Expert Tasks Journalists On Digital Skills

By Obiabin Onukwugha

A digital expert, Paul Chimodo, has tasked journalists, especially veterans on the need for them to scale up their digital skills in order to remain relevant and meet their career goals.

Chinmodo noted that ego has prevented most veteran journalists from upscaling their digital skills and are stuck in old fashion media practice.

He said the development has starved such journalists from reaching their full potentials and becoming visible in the present media era.

Chimodo spoke at a one-day capacity building workshop on ‘Maximising New Media Platforms’ organised by Step-up for Women In Journalism Initiative (SWIJ), with support from Wole Soyinka Centre for Investigative Journalism (WSCIJ) and the Nigerian Union of Journalists, Rivers State Chapter, in Port Harcourt, the Rivers State capital at the weekend.

Chimodo, highlighted the importance of digital tools in today’s journalism practice, while emphasising the need for training and retraining to meet up with current demands of the job.

He posited that most challenges faced by journalists are self-inflicted as they have failed to update themselves on current digital tools.

He also emphasised the need for journalists to identify the social media tools that aligns with their line of job and build presence on it so as to gain from opportunities that abound from such tools.

He said the globe now operates on Artificial Intelligence (AI), and any journalist who wants to remain relevant must upscale his/her digital skills.

He also pointed out that social media has made it easier for journalists to collaborate on stories with other journalists, photographers, and videographers.

He said collaborations can help journalists reach a wider audience, tell more complex stories, and provide a more comprehensive perspective on events.

He said: “Most journalists do not know how to maximise the new media platforms yet. Ego and pride is not allowing them to learn digital tools from the young generation. This is the major reason they are where they are and it’s not helping to build and improve professional competence in this new media era.

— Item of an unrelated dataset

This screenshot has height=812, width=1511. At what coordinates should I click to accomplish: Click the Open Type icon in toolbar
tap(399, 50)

Chimodo listed some ways journalists can utilize digital tools to include; Live streaming, Facebook/Instagram stories, Twitter threads, Podcasts.

Earlier in her address, Team Lead for SWIJ, Ann Godwin, said the training is targeted at scaling up the digital skills of journalists, especially female reporters to enable them qgrow their professional competence and match with their international counterparts.

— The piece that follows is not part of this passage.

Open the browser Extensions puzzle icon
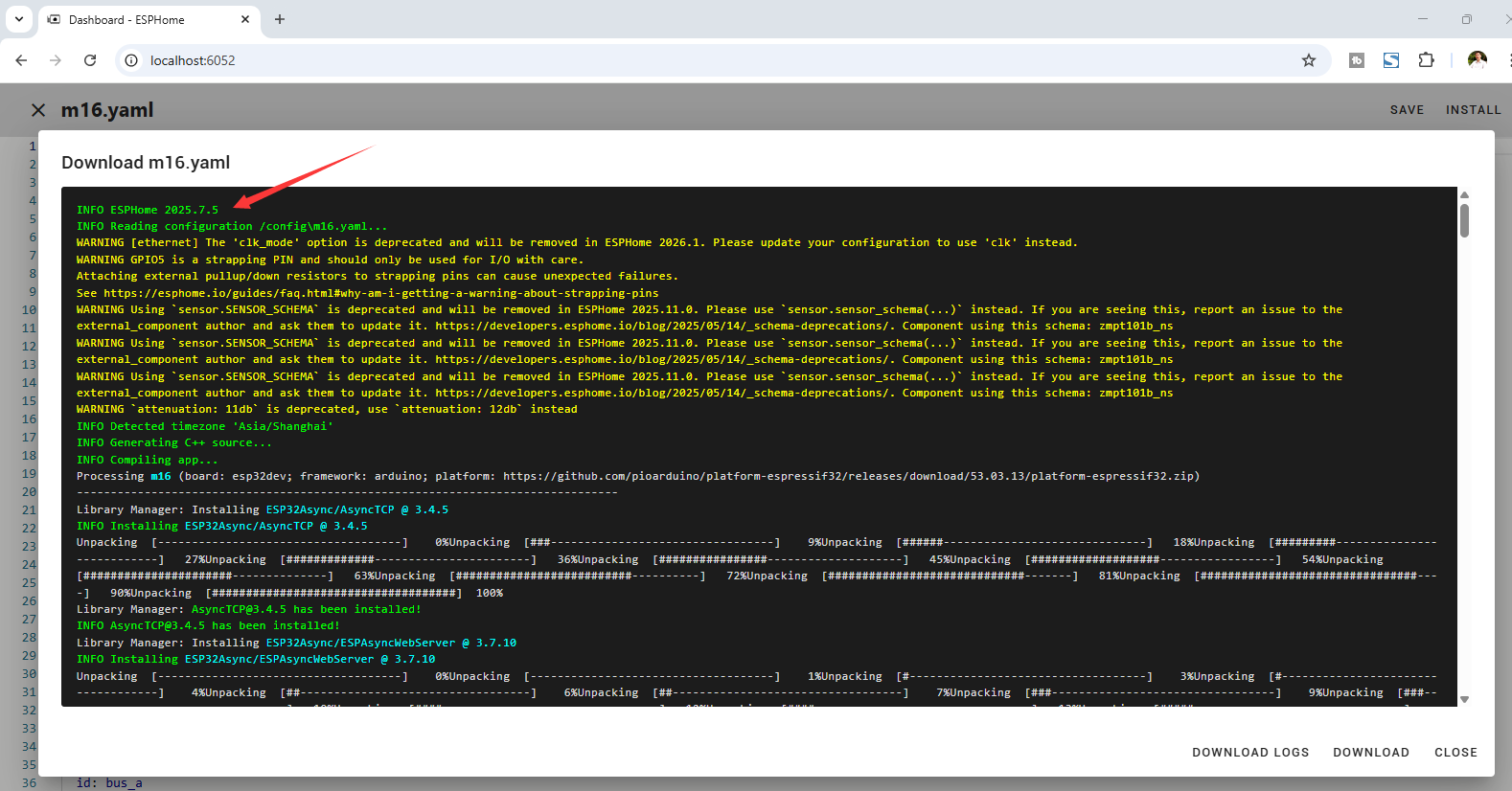 [1426, 60]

She said the era where journalists rely on their years of practise, experience and unnecessary competition for successful practice is gone.

“The workshop today is targeted to improve our skills. We are now in an intelligence generation. Considering the dynamic nature of the media industry today, you can agree with me that a lot is changing. It is no longer the way it used to be 10, 20 years back. There is a lot of new things happening and you need to scale up.

“We need to step up, to align and to flow and grow our career because if you are not uping your ante you will be left out,” she posited.

Highpoint of the workshop, was training on entrepreneurial skills by Dr. Ijeoma.Tubosia, a broadcast journalist and an entrepreneur.

Tubosia, who took participants through Turban hat making, emphasised the need for women journalists to learn skills and have multiple sources of income in order to meet up with the economic demands in the country.